[Instruction]
Can you reproduce exactly the part of the lines that opens with the line containing "Set Forward Collision Warning to Early" and runs through the end of the lines, both ends included?

--- START OF Raw data ---

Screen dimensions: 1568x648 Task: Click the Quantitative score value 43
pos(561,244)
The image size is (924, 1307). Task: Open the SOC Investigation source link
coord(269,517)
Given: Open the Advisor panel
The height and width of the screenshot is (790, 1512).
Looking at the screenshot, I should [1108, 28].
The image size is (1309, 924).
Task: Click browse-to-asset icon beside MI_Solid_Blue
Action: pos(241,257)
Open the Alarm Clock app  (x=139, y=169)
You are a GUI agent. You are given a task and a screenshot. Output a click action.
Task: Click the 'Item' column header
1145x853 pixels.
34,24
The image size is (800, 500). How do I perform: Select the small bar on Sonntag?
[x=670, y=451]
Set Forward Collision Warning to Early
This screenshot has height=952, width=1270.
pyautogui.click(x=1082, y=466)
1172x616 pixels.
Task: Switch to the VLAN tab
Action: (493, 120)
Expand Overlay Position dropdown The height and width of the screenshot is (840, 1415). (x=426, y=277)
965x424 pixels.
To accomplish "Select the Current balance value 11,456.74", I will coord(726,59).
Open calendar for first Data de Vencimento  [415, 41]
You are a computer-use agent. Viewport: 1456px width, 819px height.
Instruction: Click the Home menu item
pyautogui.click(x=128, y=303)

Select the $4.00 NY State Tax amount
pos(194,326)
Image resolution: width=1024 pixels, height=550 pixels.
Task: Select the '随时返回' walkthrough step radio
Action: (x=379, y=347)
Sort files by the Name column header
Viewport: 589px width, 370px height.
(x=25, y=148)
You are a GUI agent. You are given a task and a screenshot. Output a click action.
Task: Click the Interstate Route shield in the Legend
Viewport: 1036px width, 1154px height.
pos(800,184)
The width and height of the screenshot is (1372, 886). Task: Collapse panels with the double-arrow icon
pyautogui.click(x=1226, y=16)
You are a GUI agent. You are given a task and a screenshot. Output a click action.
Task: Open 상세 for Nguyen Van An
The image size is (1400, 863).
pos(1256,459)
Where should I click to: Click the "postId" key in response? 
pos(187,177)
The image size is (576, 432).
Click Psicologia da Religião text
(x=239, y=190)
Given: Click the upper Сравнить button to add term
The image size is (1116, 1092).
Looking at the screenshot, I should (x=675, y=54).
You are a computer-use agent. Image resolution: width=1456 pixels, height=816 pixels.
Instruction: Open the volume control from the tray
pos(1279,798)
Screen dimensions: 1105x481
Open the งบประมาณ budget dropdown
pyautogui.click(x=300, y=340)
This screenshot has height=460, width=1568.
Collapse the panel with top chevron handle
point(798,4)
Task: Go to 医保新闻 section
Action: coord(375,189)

--- END OF Raw data ---

[Task result]
Set Forward Collision Warning to Early
This screenshot has height=952, width=1270.
pyautogui.click(x=1082, y=466)
1172x616 pixels.
Task: Switch to the VLAN tab
Action: (493, 120)
Expand Overlay Position dropdown The height and width of the screenshot is (840, 1415). (x=426, y=277)
965x424 pixels.
To accomplish "Select the Current balance value 11,456.74", I will coord(726,59).
Open calendar for first Data de Vencimento  [415, 41]
You are a computer-use agent. Viewport: 1456px width, 819px height.
Instruction: Click the Home menu item
pyautogui.click(x=128, y=303)

Select the $4.00 NY State Tax amount
pos(194,326)
Image resolution: width=1024 pixels, height=550 pixels.
Task: Select the '随时返回' walkthrough step radio
Action: (x=379, y=347)
Sort files by the Name column header
Viewport: 589px width, 370px height.
(x=25, y=148)
You are a GUI agent. You are given a task and a screenshot. Output a click action.
Task: Click the Interstate Route shield in the Legend
Viewport: 1036px width, 1154px height.
pos(800,184)
The width and height of the screenshot is (1372, 886). Task: Collapse panels with the double-arrow icon
pyautogui.click(x=1226, y=16)
You are a GUI agent. You are given a task and a screenshot. Output a click action.
Task: Open 상세 for Nguyen Van An
The image size is (1400, 863).
pos(1256,459)
Where should I click to: Click the "postId" key in response? 
pos(187,177)
The image size is (576, 432).
Click Psicologia da Religião text
(x=239, y=190)
Given: Click the upper Сравнить button to add term
The image size is (1116, 1092).
Looking at the screenshot, I should (x=675, y=54).
You are a computer-use agent. Image resolution: width=1456 pixels, height=816 pixels.
Instruction: Open the volume control from the tray
pos(1279,798)
Screen dimensions: 1105x481
Open the งบประมาณ budget dropdown
pyautogui.click(x=300, y=340)
This screenshot has height=460, width=1568.
Collapse the panel with top chevron handle
point(798,4)
Task: Go to 医保新闻 section
Action: coord(375,189)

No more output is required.